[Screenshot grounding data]
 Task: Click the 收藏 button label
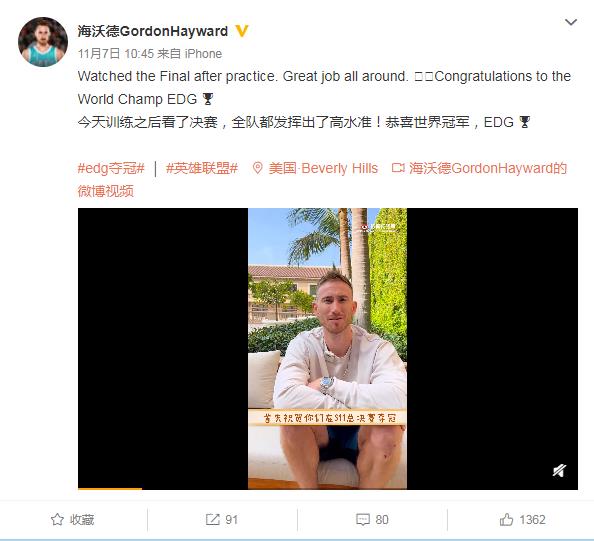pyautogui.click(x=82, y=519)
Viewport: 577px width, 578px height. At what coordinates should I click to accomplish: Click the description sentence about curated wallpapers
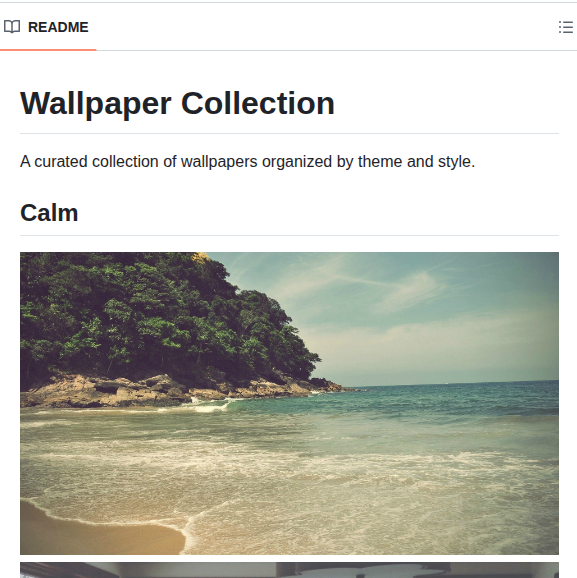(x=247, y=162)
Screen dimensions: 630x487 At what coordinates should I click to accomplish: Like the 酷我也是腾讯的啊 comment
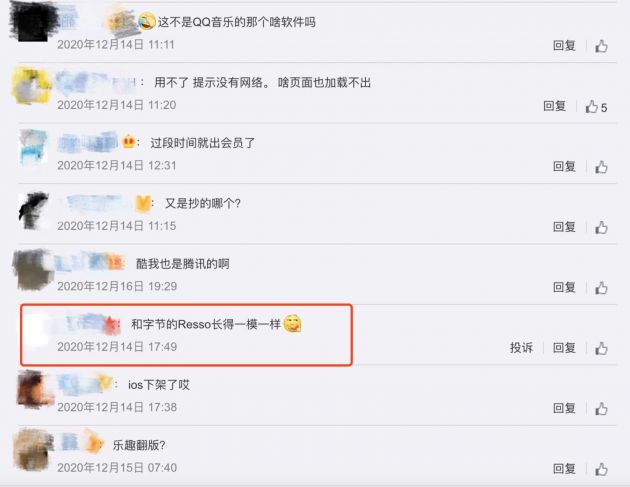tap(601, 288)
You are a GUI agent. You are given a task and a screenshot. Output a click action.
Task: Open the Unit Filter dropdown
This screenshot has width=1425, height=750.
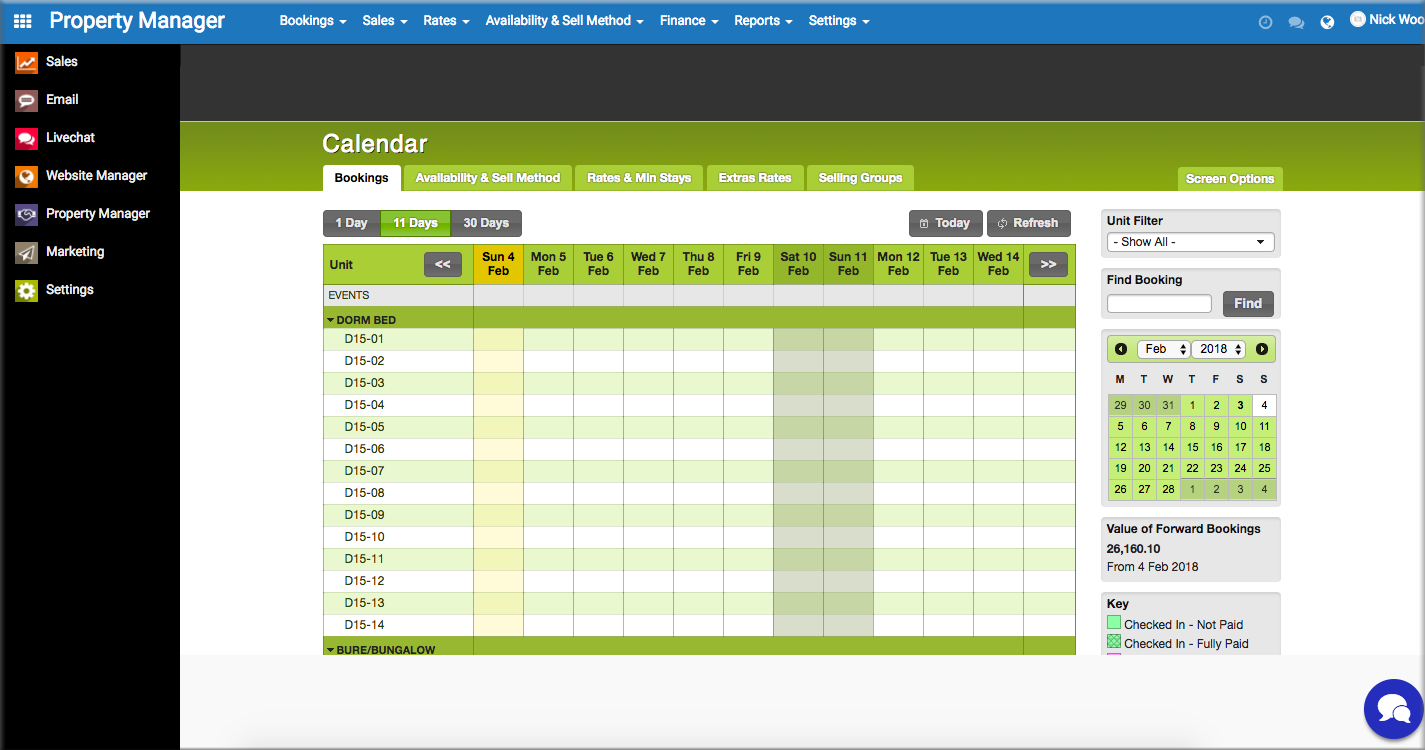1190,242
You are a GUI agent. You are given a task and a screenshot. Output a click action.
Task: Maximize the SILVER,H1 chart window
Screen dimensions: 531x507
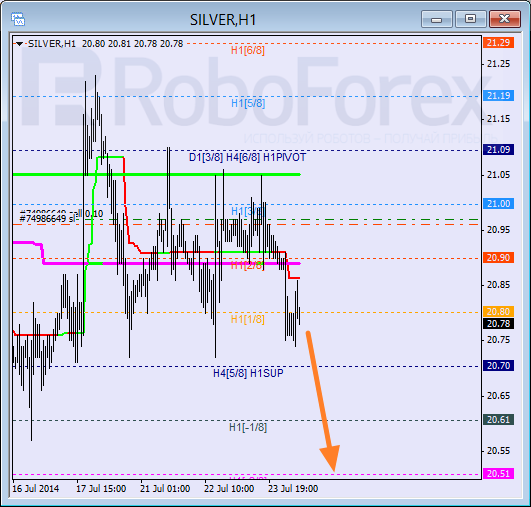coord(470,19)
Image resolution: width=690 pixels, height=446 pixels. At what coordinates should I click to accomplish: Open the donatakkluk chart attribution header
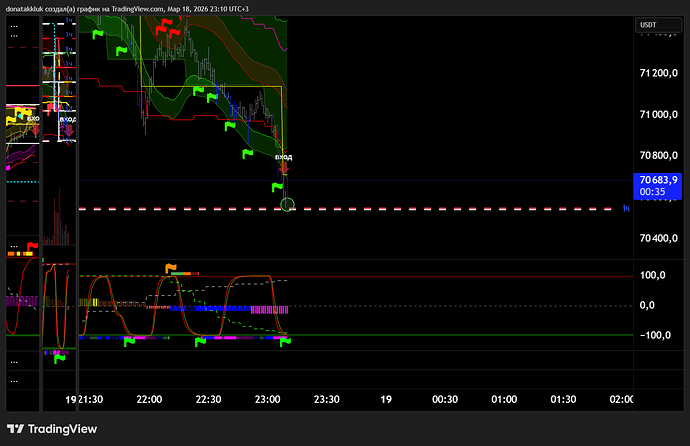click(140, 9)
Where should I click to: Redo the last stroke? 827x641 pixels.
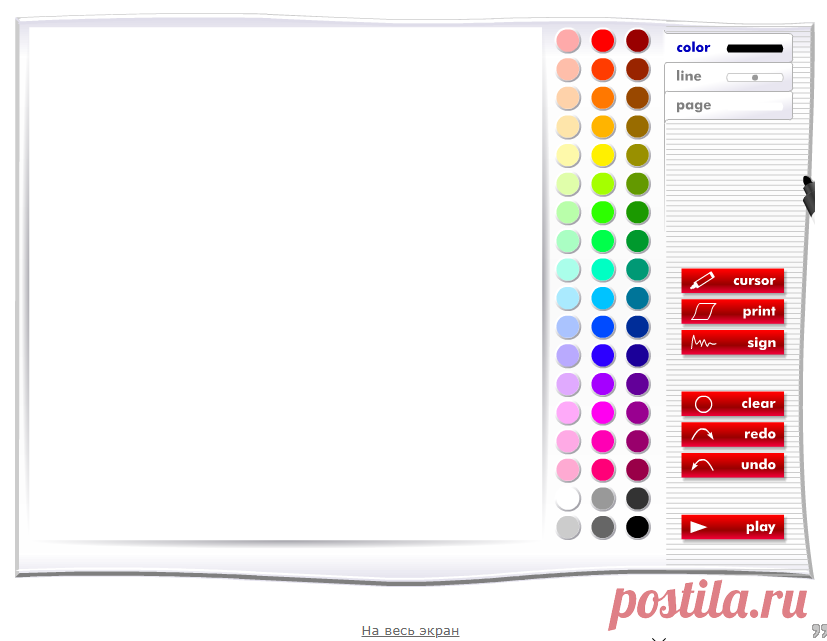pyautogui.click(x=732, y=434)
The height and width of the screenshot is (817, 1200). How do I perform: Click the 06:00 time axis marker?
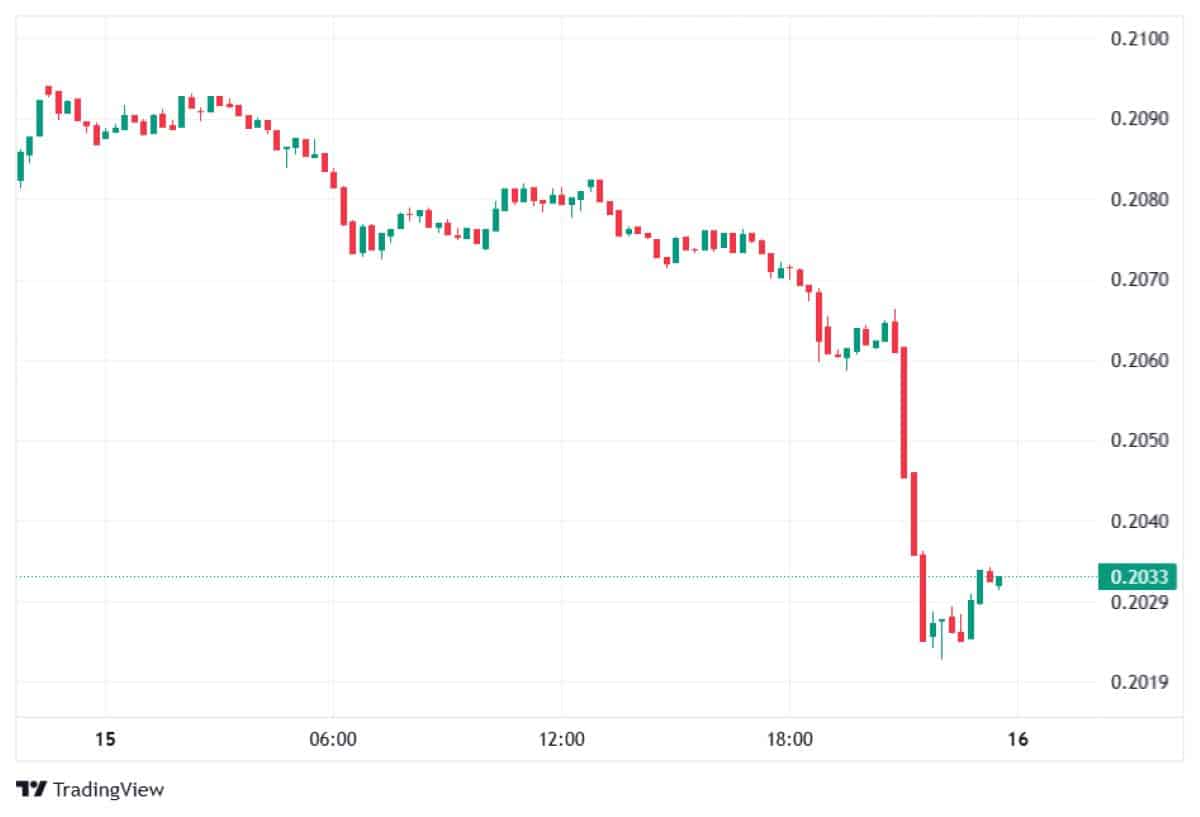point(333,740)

- Task description -
All that is needed is the data above, repeated exactly, without the pictures.

- Exercise answer -
 Task: Click the 收藏 button label
pyautogui.click(x=82, y=519)
Viewport: 577px width, 578px height. At what coordinates should I click to accomplish: Click the description sentence about curated wallpapers
(x=247, y=162)
Screen dimensions: 630x487 At what coordinates should I click to accomplish: Like the 酷我也是腾讯的啊 comment
tap(601, 288)
You are a GUI agent. You are given a task and a screenshot. Output a click action.
Task: Open the Unit Filter dropdown
This screenshot has width=1425, height=750.
1190,242
You are a GUI agent. You are given a task and a screenshot. Output a click action.
Task: Maximize the SILVER,H1 chart window
Screen dimensions: 531x507
coord(470,19)
Image resolution: width=690 pixels, height=446 pixels. At what coordinates should I click to accomplish: Open the donatakkluk chart attribution header
click(140, 9)
Where should I click to: Redo the last stroke? 827x641 pixels.
pyautogui.click(x=732, y=434)
The height and width of the screenshot is (817, 1200). How do I perform: Click the 06:00 time axis marker?
point(333,740)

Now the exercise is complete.